Андрей Иванович взял за оглобли стоявшую на подворье телегу, вкатил ее в сарай и начал набрасывать вилами навоз. Он рассчитывал к приезду Федьки из ночного наложить первый воз и с ходу запрячь лошадь. Но ему помешали.
Сперва пришел дед Агафон; в посконной рубахе, в синих молескиновых штанах, заправленных под онучи, худой и малорослый, как подросток, он стукнул палкой в высокое окно Бородиных. Надежда впустила его во двор.
– Ну, что стряслось? – спросил он Андрея Ивановича, подавая сухую скрюченную ладонь.
– От рук отбилась корова, – кивнул на Белеску тот.
– За вымя не тронешь… Вся треской трясется, – сказала Надежда от ворот.
Корова лежала в углу и покорно смотрела на людей, жуя свою жвачку. Овцы метнулись от пришлого человека в отгороженный хлев и, столпившись у калитки, смотрели горящими от любопытства и страха фиолетовыми глазами.
Старичок мягко прошел к корове, присел перед ней на корточки:
– Что ты? Что?! Господь с тобой…
Та перестала жевать жвачку, повела ушами и шумно вздохнула.

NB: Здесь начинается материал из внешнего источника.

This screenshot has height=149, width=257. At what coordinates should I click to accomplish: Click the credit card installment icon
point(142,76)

– Ну вот… А я тебе гостинца принес, – разговаривая с ней, как с ребенком, Агафон достал из полотняной сумки ломоть ржаного хлеба, присыпанный крупной солью, протянул его Белеске:
– На-ка вот, съешь…
Корова взяла губами ломоть и стала есть, глядя на старика своими печальными глазами.
– Вот и тоже… Вот и Вася…
Старичок положил ребром ладони трижды крест на ее крестце и сказал:
– Ну, будя… Таперика вставай!
Корова покорно встала.
– Дои! – коротко сказал Агафон и отошел к воротам.

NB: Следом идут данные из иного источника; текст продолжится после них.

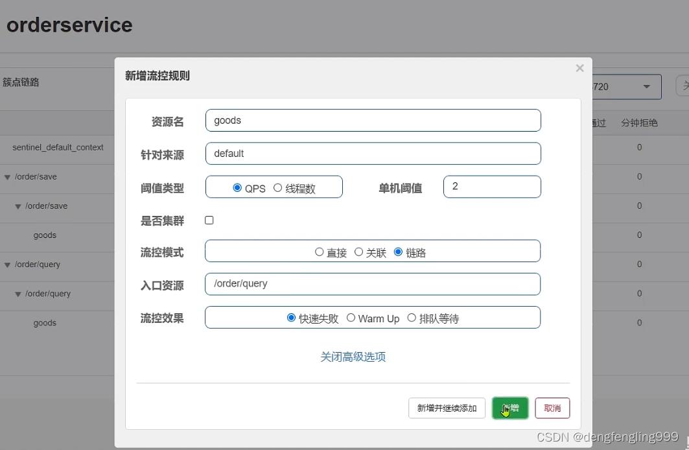Enable the 是否集群 checkbox
Viewport: 689px width, 450px height.
pos(209,220)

Надежда сняла со стены подойник, опасливо озираясь, подошла, села под корову. Стоит! Ухватилась за сосцы, брызнуло со звоном молоко в подойник. Стоит!! Затеребила, замассировала вымя обеими руками. Стоит!!
Андрей Иванович, обалдело глядевший на волшебное укрощение коровы, кинул на воз вилы да только и сказал Агафону:
– Бывает.
Через минуту в летней избе, налив по стопочке водки, он спрашивал старика:
– Чем же ты ее сумел взять? Хлебом, что ли? И что это за хлеб у тебя, наговоренный?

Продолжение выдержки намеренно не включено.